• Exercise brief: Beginning with the line that includes "This screenshot has height=347, width=433.", return every remaining line of the material exactly as it reads, but not the pictures.

• Source material:

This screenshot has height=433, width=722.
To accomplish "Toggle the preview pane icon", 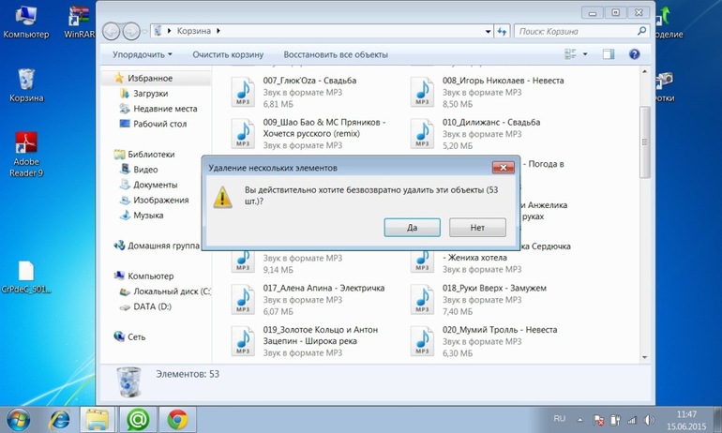I will [609, 54].
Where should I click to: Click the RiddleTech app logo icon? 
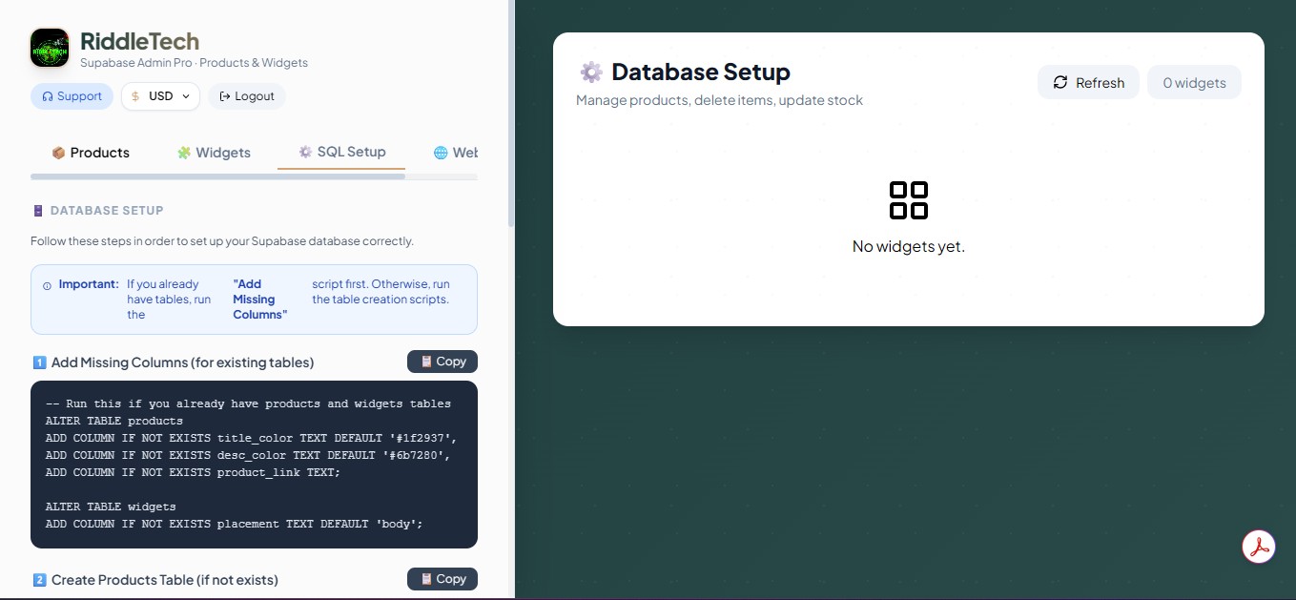(x=49, y=48)
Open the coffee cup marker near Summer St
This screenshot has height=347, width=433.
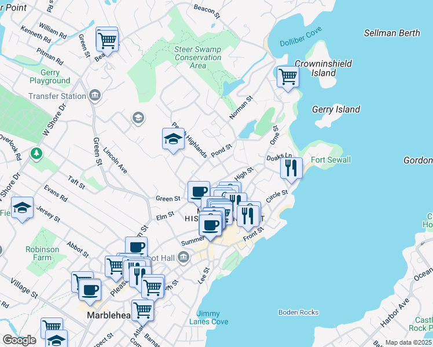click(x=210, y=224)
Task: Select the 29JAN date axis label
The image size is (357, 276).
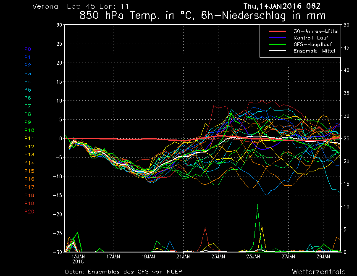Action: [x=323, y=256]
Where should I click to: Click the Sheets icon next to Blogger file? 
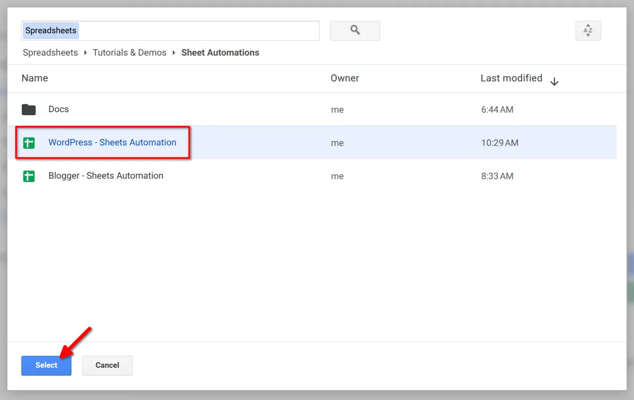pyautogui.click(x=28, y=176)
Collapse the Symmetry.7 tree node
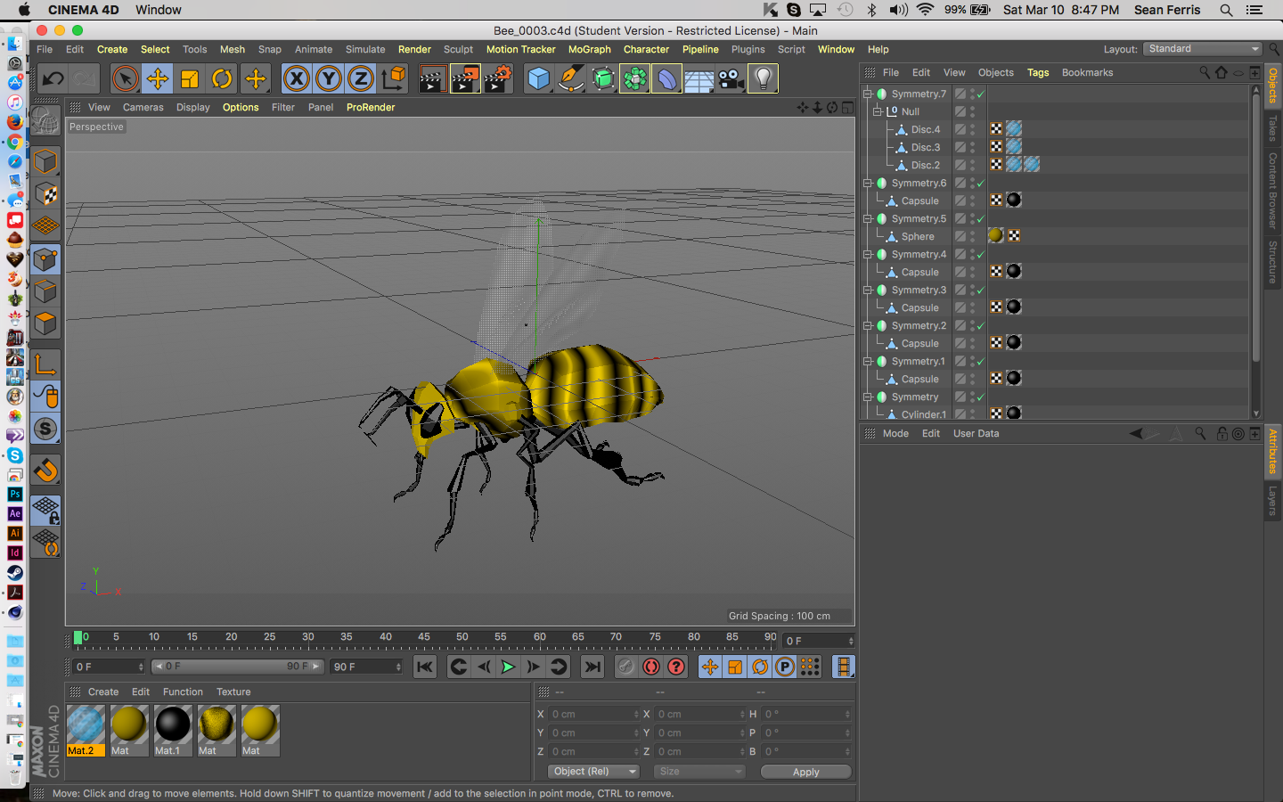Viewport: 1283px width, 802px height. point(868,94)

• Output below:
This screenshot has height=347, width=433.
click(x=210, y=224)
Task: Select the 29JAN date axis label
The image size is (357, 276).
Action: [x=323, y=256]
Where should I click to: Click the Sheets icon next to Blogger file? 
pyautogui.click(x=28, y=176)
Collapse the Symmetry.7 tree node
Viewport: 1283px width, 802px height. point(868,94)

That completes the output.